What you have to do →
Count the lines in the listing below that contain the string "Switch", matching case exactly. Reply with that number alone.

(Entries for pointing to words and elements)
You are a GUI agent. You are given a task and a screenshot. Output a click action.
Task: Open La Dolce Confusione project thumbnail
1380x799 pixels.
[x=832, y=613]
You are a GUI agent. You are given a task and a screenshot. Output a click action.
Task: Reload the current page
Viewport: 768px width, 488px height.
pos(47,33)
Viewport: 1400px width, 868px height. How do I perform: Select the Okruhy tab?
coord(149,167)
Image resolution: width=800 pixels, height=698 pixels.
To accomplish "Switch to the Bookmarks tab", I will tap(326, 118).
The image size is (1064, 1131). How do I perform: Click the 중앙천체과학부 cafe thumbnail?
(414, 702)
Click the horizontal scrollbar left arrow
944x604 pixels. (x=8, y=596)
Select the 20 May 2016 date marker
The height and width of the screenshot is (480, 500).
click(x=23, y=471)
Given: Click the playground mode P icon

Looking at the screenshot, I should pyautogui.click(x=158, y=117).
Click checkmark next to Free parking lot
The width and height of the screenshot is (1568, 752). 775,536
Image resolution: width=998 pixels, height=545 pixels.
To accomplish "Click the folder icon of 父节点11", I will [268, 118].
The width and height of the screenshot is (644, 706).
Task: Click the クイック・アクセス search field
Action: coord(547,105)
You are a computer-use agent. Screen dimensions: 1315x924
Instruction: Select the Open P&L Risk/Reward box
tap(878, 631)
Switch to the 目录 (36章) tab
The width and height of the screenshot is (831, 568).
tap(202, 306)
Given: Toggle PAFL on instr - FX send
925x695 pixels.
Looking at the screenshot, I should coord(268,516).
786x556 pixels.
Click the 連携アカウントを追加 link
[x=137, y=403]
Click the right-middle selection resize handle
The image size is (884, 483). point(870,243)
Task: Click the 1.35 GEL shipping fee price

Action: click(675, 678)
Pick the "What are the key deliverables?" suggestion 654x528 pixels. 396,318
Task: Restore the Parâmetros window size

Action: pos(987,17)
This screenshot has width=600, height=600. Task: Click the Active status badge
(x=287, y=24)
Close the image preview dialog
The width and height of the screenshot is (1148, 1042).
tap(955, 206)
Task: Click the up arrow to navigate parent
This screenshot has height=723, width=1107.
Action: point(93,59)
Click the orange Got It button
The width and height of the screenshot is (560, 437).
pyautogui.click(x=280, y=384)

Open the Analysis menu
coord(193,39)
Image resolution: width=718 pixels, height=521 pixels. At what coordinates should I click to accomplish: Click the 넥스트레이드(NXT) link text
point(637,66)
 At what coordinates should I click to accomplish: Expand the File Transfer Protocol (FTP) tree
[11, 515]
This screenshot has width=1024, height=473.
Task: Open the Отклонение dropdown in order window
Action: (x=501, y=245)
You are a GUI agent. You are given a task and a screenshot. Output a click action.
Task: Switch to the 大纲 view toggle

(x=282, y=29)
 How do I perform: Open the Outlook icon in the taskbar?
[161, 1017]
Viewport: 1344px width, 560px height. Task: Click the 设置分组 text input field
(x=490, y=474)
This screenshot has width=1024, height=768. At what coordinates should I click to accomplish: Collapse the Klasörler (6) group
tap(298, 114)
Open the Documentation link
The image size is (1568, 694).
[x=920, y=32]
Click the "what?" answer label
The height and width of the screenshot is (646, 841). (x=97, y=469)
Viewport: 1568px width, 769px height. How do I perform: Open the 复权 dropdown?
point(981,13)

Exercise result →
3